### Activity
Write out the entire listing below exactly, with the pictures left out.

### Stored data
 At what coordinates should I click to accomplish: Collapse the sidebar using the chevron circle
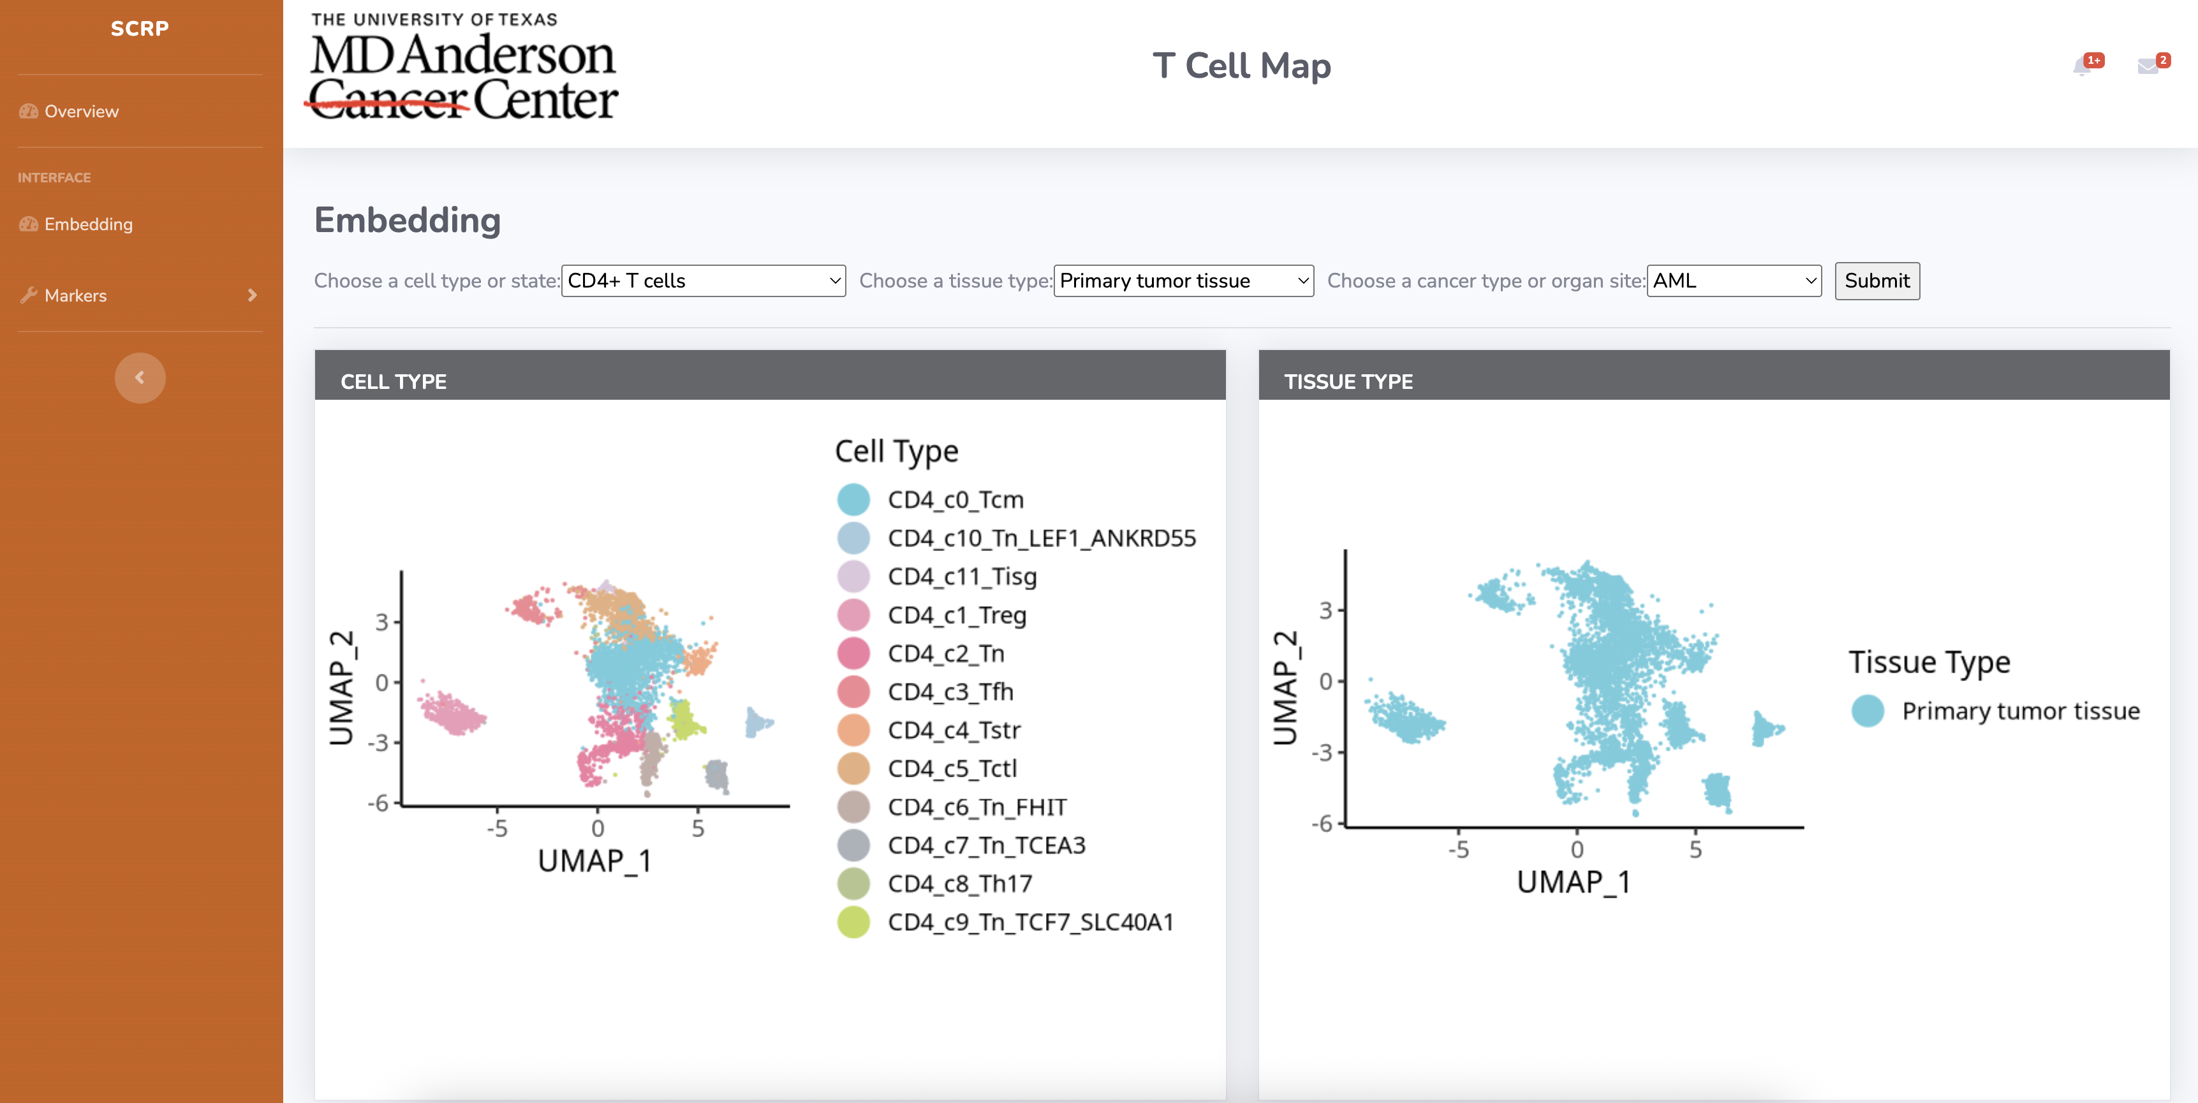tap(139, 377)
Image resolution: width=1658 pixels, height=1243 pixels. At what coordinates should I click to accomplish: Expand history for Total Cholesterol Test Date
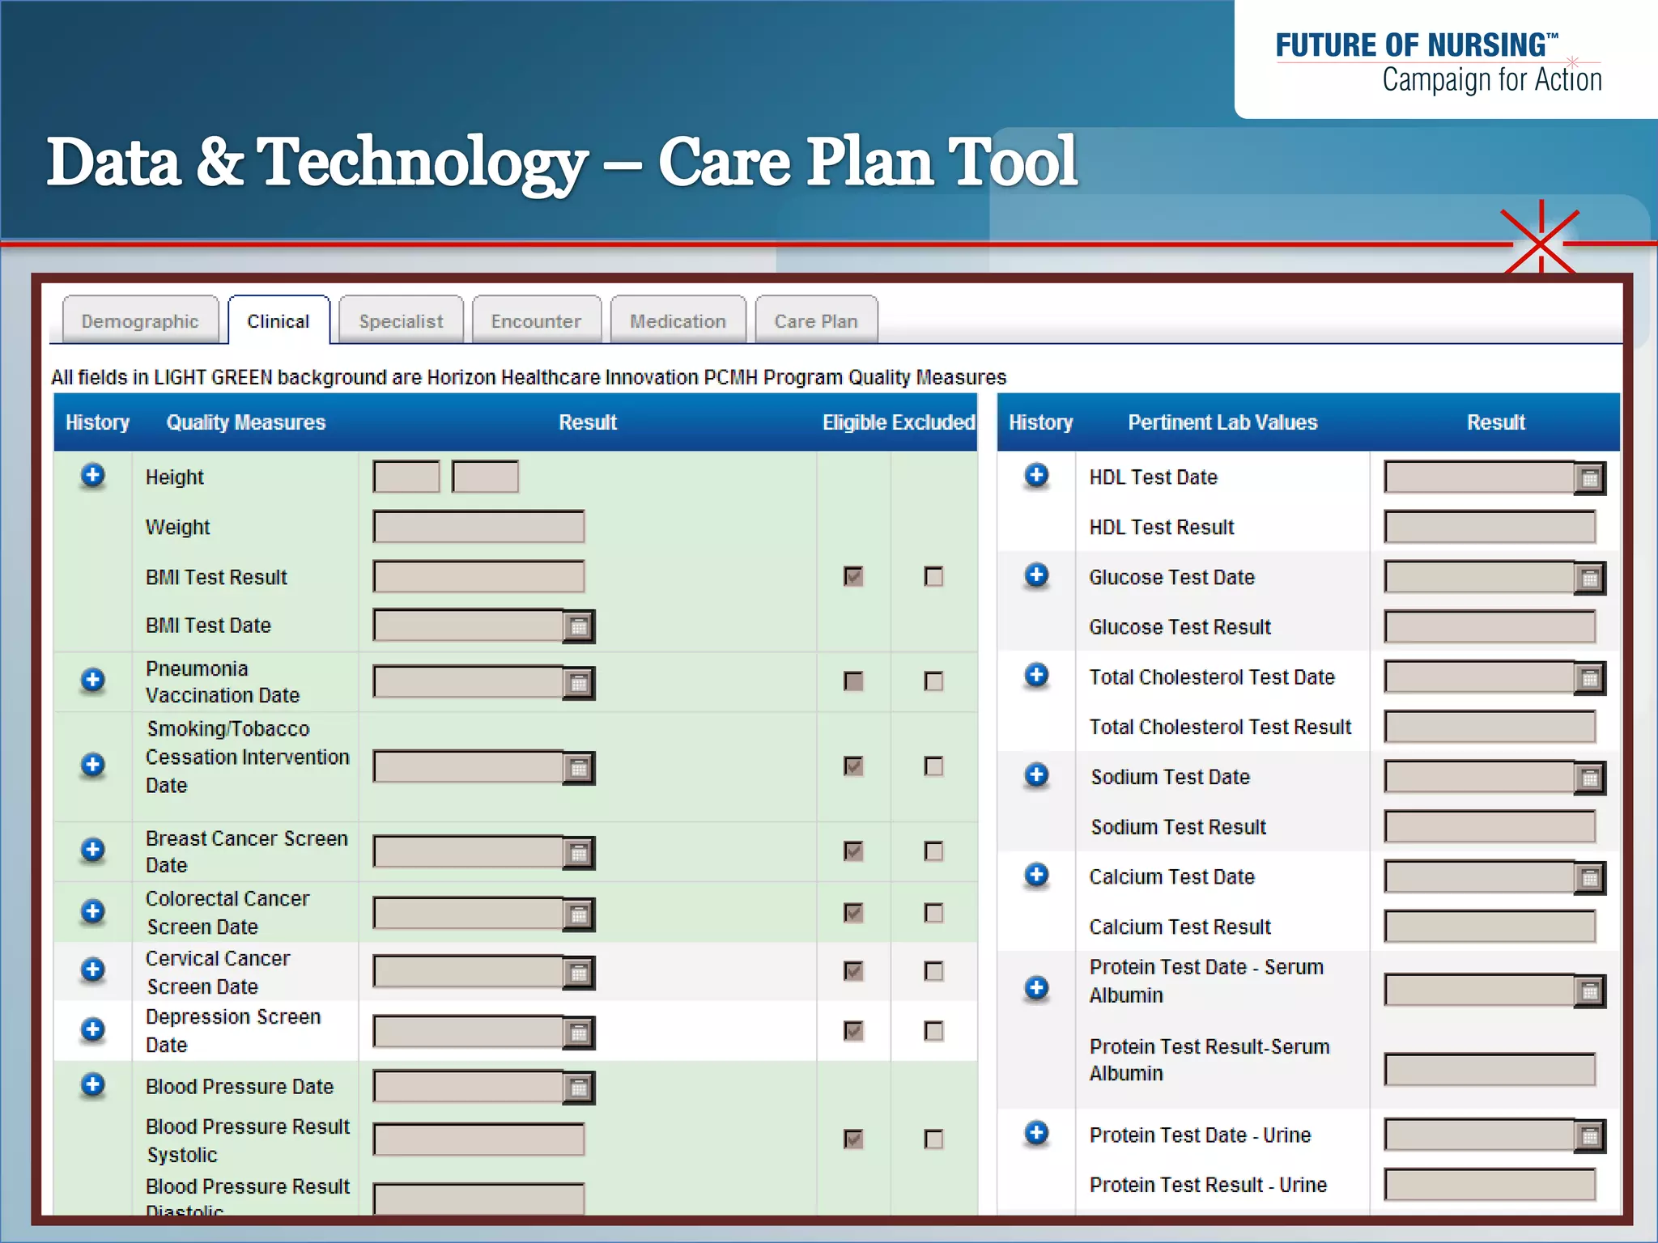coord(1036,675)
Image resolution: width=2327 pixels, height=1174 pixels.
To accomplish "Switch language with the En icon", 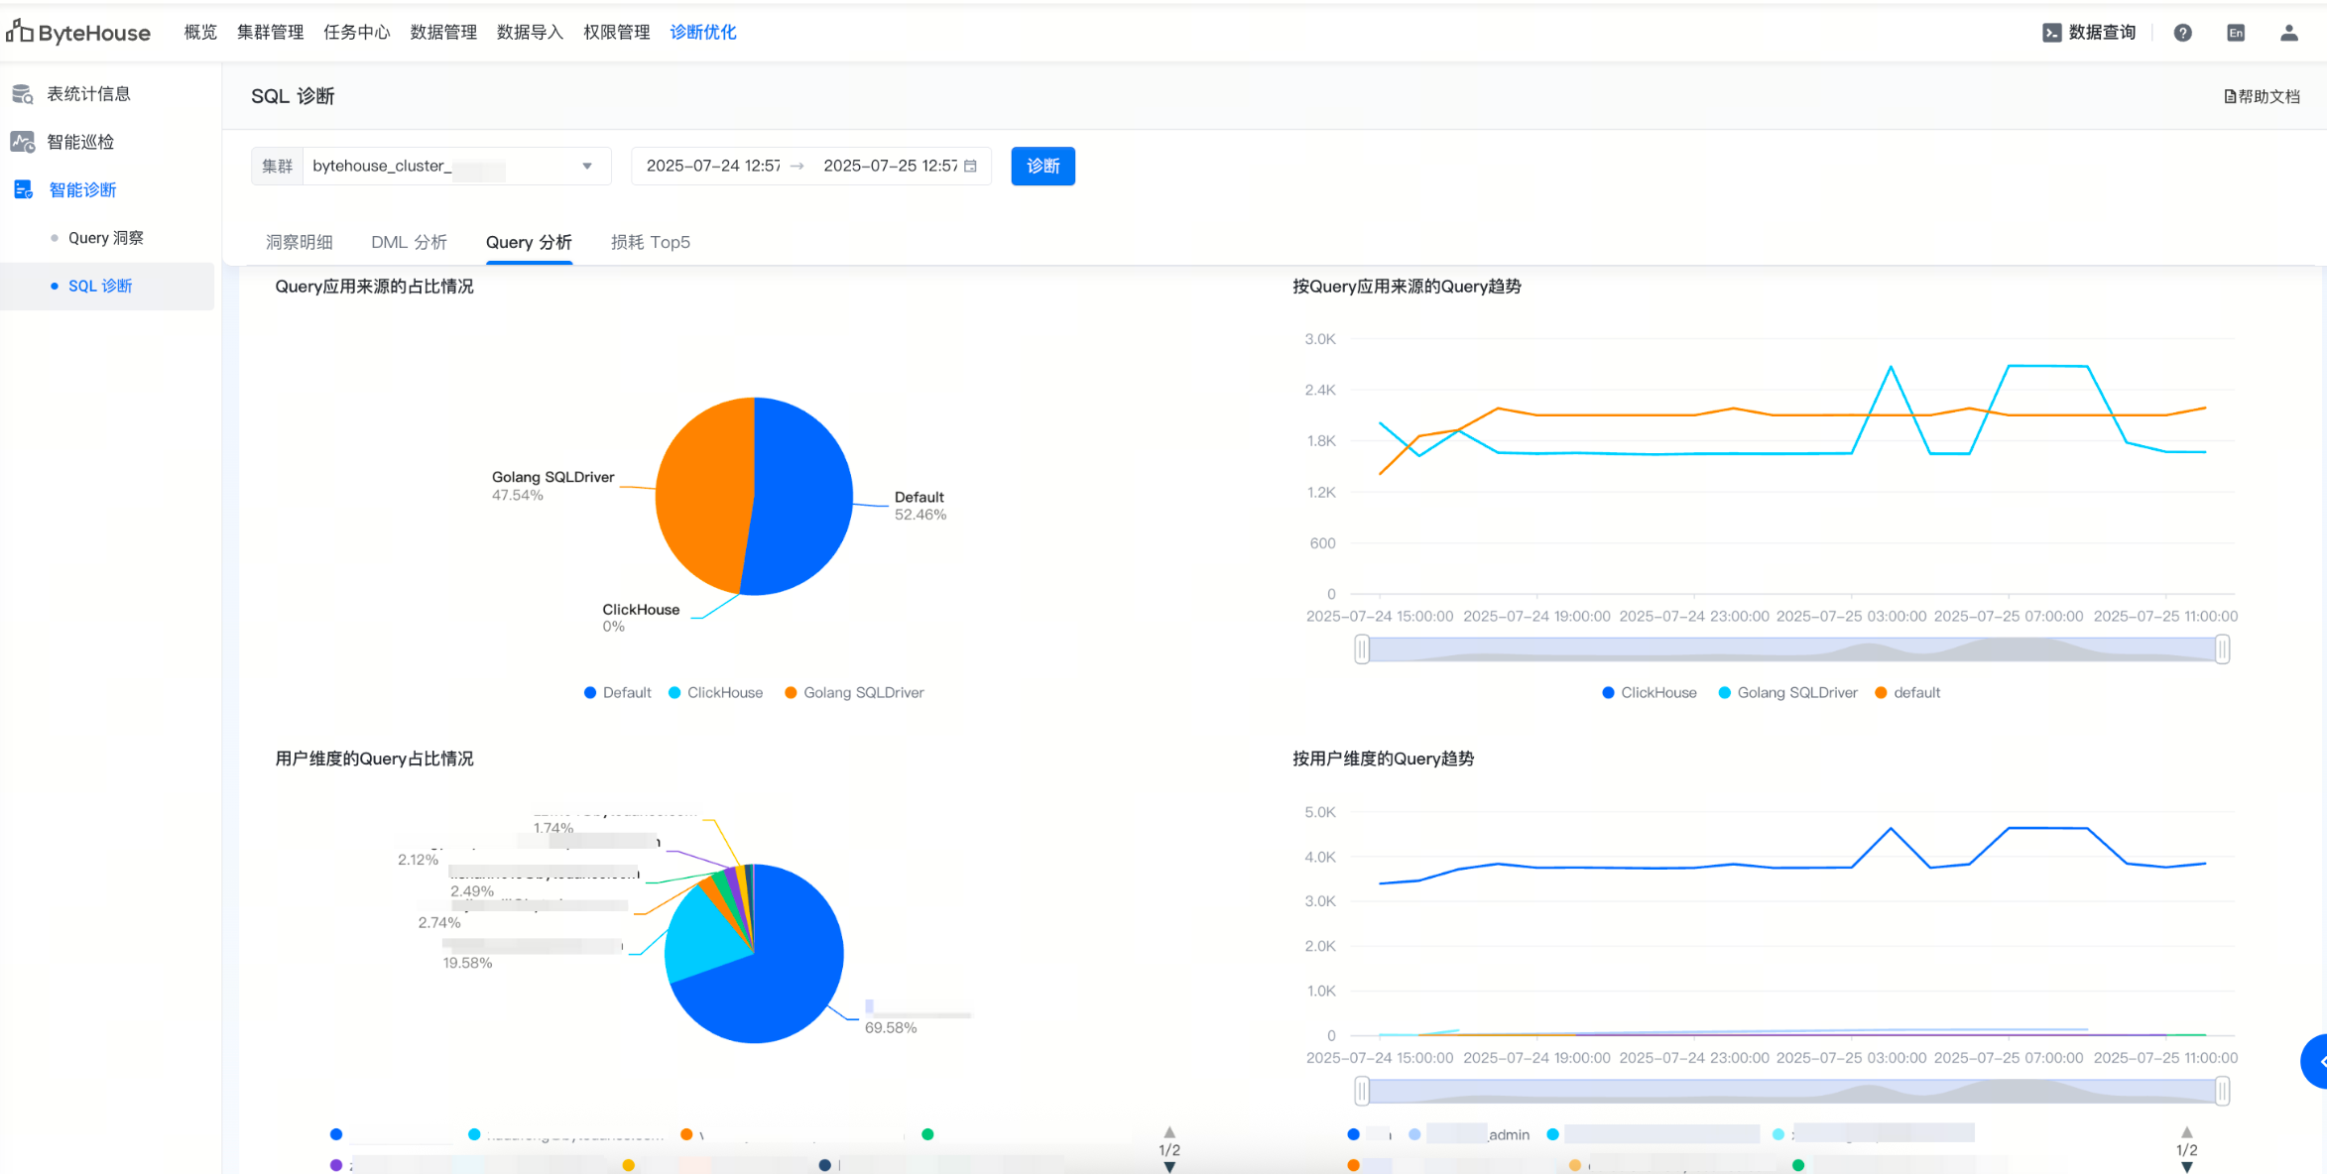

### Answer to this task
 At what coordinates should I click to accomplish: Collapse the sidebar using the chevron circle
tap(139, 377)
Image resolution: width=1658 pixels, height=1243 pixels. At what coordinates should I click to accomplish: Expand history for Total Cholesterol Test Date
coord(1036,675)
Image resolution: width=2327 pixels, height=1174 pixels.
To accomplish "Switch language with the En icon", 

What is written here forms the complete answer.